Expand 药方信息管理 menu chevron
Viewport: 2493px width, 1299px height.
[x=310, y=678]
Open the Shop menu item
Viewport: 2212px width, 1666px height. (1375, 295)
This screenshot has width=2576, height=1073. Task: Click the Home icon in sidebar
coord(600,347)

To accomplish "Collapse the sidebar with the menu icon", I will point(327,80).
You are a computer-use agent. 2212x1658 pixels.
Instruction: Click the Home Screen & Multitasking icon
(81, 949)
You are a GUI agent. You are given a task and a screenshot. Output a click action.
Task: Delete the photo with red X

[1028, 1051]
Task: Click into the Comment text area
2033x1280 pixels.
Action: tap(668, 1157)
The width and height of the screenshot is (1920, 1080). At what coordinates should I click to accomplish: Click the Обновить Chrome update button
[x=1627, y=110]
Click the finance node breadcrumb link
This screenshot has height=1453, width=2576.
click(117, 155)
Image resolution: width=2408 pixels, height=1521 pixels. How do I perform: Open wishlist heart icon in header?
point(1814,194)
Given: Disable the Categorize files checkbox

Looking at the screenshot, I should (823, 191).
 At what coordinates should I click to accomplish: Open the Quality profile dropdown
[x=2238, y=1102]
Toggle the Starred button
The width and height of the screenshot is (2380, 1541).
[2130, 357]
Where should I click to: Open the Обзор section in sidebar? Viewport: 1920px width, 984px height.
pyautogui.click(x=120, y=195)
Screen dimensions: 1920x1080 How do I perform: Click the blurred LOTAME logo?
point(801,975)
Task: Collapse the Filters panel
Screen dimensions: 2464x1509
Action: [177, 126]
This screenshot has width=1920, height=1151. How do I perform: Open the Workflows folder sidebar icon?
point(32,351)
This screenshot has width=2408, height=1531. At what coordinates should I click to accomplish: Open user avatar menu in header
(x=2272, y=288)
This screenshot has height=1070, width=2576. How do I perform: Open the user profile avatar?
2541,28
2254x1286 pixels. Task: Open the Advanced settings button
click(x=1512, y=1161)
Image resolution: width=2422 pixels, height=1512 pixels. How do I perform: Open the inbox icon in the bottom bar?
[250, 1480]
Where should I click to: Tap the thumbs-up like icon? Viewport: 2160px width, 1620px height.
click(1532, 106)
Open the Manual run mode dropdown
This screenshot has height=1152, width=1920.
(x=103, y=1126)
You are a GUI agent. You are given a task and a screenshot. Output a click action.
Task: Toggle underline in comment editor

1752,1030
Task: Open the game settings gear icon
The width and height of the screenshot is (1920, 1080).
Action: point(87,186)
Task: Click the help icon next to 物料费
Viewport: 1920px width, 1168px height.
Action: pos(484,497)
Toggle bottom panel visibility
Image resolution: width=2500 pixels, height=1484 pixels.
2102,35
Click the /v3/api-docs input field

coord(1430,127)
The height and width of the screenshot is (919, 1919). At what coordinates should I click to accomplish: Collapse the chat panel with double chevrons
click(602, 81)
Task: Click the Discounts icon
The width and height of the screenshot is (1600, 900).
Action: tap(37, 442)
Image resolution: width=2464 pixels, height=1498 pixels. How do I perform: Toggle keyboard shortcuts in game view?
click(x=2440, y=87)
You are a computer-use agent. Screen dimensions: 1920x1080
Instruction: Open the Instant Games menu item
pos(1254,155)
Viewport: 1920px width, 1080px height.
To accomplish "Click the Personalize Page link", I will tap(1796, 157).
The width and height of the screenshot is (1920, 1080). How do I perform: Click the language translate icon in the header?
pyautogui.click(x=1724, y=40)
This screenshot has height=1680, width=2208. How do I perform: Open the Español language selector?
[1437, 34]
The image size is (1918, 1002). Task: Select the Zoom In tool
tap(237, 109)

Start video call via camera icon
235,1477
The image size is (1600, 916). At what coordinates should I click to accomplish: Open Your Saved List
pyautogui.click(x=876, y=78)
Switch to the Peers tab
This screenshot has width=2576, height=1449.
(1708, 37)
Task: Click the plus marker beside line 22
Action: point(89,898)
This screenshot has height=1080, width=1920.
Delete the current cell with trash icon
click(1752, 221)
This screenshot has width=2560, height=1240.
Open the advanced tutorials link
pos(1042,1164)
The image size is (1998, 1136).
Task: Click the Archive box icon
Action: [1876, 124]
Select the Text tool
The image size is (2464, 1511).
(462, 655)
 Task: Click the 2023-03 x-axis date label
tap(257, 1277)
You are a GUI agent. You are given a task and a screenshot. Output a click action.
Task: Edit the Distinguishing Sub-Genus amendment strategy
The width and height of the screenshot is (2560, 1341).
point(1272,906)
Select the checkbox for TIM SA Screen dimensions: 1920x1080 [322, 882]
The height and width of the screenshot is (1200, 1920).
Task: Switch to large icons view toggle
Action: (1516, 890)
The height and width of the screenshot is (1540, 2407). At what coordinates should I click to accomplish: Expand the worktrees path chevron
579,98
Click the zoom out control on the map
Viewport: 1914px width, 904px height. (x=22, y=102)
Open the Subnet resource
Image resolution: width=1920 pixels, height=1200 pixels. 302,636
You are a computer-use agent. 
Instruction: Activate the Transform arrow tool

--------------------------------

◆ THE PROBLEM
The material above must be returned word for word, complete.

◆ ANSWER TO THE PROBLEM
Expand 药方信息管理 menu chevron
Viewport: 2493px width, 1299px height.
[x=310, y=678]
Open the Shop menu item
Viewport: 2212px width, 1666px height. (1375, 295)
This screenshot has width=2576, height=1073. Task: Click the Home icon in sidebar
coord(600,347)

To accomplish "Collapse the sidebar with the menu icon", I will point(327,80).
You are a computer-use agent. 2212x1658 pixels.
Instruction: Click the Home Screen & Multitasking icon
(81, 949)
You are a GUI agent. You are given a task and a screenshot. Output a click action.
Task: Delete the photo with red X

[1028, 1051]
Task: Click into the Comment text area
2033x1280 pixels.
Action: tap(668, 1157)
The width and height of the screenshot is (1920, 1080). At what coordinates should I click to accomplish: Click the Обновить Chrome update button
[x=1627, y=110]
Click the finance node breadcrumb link
This screenshot has height=1453, width=2576.
click(117, 155)
Image resolution: width=2408 pixels, height=1521 pixels. How do I perform: Open wishlist heart icon in header?
point(1814,194)
Given: Disable the Categorize files checkbox

Looking at the screenshot, I should (823, 191).
 At what coordinates should I click to accomplish: Open the Quality profile dropdown
[x=2238, y=1102]
Toggle the Starred button
The width and height of the screenshot is (2380, 1541).
[2130, 357]
Where should I click to: Open the Обзор section in sidebar? Viewport: 1920px width, 984px height.
pyautogui.click(x=120, y=195)
Screen dimensions: 1920x1080 How do I perform: Click the blurred LOTAME logo?
point(801,975)
Task: Collapse the Filters panel
Screen dimensions: 2464x1509
Action: [177, 126]
This screenshot has width=1920, height=1151. How do I perform: Open the Workflows folder sidebar icon?
point(32,351)
This screenshot has width=2408, height=1531. At what coordinates should I click to accomplish: Open user avatar menu in header
(x=2272, y=288)
This screenshot has height=1070, width=2576. How do I perform: Open the user profile avatar?
2541,28
2254x1286 pixels. Task: Open the Advanced settings button
click(x=1512, y=1161)
Image resolution: width=2422 pixels, height=1512 pixels. How do I perform: Open the inbox icon in the bottom bar?
[250, 1480]
Where should I click to: Tap the thumbs-up like icon? Viewport: 2160px width, 1620px height.
click(1532, 106)
Open the Manual run mode dropdown
This screenshot has height=1152, width=1920.
(x=103, y=1126)
You are a GUI agent. You are given a task and a screenshot. Output a click action.
Task: Toggle underline in comment editor

1752,1030
Task: Open the game settings gear icon
The width and height of the screenshot is (1920, 1080).
Action: point(87,186)
Task: Click the help icon next to 物料费
Viewport: 1920px width, 1168px height.
Action: pos(484,497)
Toggle bottom panel visibility
Image resolution: width=2500 pixels, height=1484 pixels.
2102,35
Click the /v3/api-docs input field

coord(1430,127)
The height and width of the screenshot is (919, 1919). At what coordinates should I click to accomplish: Collapse the chat panel with double chevrons
click(602, 81)
Task: Click the Discounts icon
The width and height of the screenshot is (1600, 900).
Action: tap(37, 442)
Image resolution: width=2464 pixels, height=1498 pixels. How do I perform: Toggle keyboard shortcuts in game view?
click(x=2440, y=87)
You are a computer-use agent. Screen dimensions: 1920x1080
Instruction: Open the Instant Games menu item
pos(1254,155)
Viewport: 1920px width, 1080px height.
To accomplish "Click the Personalize Page link", I will tap(1796, 157).
The width and height of the screenshot is (1920, 1080). How do I perform: Click the language translate icon in the header?
pyautogui.click(x=1724, y=40)
This screenshot has height=1680, width=2208. How do I perform: Open the Español language selector?
[1437, 34]
The image size is (1918, 1002). Task: Select the Zoom In tool
tap(237, 109)

Start video call via camera icon
235,1477
The image size is (1600, 916). At what coordinates should I click to accomplish: Open Your Saved List
pyautogui.click(x=876, y=78)
Switch to the Peers tab
This screenshot has width=2576, height=1449.
(1708, 37)
Task: Click the plus marker beside line 22
Action: point(89,898)
This screenshot has height=1080, width=1920.
Delete the current cell with trash icon
click(1752, 221)
This screenshot has width=2560, height=1240.
Open the advanced tutorials link
pos(1042,1164)
The image size is (1998, 1136).
Task: Click the Archive box icon
Action: [1876, 124]
Select the Text tool
The image size is (2464, 1511).
(462, 655)
 Task: Click the 2023-03 x-axis date label
tap(257, 1277)
You are a GUI agent. You are given a task and a screenshot. Output a click action.
Task: Edit the Distinguishing Sub-Genus amendment strategy
The width and height of the screenshot is (2560, 1341).
point(1272,906)
Select the checkbox for TIM SA Screen dimensions: 1920x1080 [322, 882]
The height and width of the screenshot is (1200, 1920).
Task: Switch to large icons view toggle
Action: (1516, 890)
The height and width of the screenshot is (1540, 2407). At what coordinates should I click to accomplish: Expand the worktrees path chevron
579,98
Click the zoom out control on the map
Viewport: 1914px width, 904px height. (x=22, y=102)
Open the Subnet resource
Image resolution: width=1920 pixels, height=1200 pixels. 302,636
You are a computer-use agent. 
Instruction: Activate the Transform arrow tool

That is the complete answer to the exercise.